_Data supplied_.
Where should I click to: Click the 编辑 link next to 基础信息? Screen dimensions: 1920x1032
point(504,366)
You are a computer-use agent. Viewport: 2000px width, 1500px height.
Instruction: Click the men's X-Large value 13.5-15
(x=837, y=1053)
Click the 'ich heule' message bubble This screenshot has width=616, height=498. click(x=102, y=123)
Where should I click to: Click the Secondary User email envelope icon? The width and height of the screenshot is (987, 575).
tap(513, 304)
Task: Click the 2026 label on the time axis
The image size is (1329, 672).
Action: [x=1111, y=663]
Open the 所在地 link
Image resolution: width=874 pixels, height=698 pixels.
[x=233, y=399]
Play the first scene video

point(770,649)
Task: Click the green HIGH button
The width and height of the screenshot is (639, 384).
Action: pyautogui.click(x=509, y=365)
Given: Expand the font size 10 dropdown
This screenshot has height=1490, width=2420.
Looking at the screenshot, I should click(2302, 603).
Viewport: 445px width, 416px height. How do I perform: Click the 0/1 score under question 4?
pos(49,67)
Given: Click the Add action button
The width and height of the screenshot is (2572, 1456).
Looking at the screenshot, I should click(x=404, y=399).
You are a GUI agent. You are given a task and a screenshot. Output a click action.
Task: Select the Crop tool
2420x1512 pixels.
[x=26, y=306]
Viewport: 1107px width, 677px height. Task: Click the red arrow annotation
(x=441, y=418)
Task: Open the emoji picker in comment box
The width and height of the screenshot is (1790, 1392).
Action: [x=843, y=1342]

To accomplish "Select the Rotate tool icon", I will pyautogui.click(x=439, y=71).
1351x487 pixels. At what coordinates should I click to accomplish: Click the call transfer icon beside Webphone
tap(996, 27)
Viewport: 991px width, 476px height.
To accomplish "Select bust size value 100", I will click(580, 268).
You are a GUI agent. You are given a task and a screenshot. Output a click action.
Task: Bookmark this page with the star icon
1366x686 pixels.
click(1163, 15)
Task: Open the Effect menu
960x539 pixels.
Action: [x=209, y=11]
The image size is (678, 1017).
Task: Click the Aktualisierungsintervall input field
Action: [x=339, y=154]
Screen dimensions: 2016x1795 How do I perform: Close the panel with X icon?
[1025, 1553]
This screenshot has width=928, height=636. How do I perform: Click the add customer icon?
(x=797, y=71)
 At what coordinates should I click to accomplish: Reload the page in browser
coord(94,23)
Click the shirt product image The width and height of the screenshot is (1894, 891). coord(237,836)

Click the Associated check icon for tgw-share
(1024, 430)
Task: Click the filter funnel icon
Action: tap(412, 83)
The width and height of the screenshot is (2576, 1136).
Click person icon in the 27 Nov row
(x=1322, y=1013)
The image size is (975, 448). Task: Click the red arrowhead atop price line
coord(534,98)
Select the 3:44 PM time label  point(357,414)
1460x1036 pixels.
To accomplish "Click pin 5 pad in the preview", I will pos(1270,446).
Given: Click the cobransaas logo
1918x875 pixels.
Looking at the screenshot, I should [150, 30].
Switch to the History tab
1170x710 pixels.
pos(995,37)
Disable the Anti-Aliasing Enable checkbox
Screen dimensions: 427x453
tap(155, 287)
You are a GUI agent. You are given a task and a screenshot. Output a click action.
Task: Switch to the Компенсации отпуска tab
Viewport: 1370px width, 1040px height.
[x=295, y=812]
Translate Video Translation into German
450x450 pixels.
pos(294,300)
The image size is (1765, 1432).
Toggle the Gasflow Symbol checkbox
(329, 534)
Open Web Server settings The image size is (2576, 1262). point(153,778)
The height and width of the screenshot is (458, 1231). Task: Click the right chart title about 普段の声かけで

_Exercise task_. Can you copy every line from the start of the data through the line containing "(x=837, y=1053)", inclusive, requests and all, and multiply each coordinate in the answers by 0.65, rounding to whole numbers with halves rounded up? Give only those lines.

_Final result_.
Where should I click to: Click the 编辑 link next to 基础信息? Screen dimensions: 1920x1032
point(328,238)
You are a computer-use agent. Viewport: 2000px width, 1500px height.
Instruction: Click the men's X-Large value 13.5-15
(x=544, y=684)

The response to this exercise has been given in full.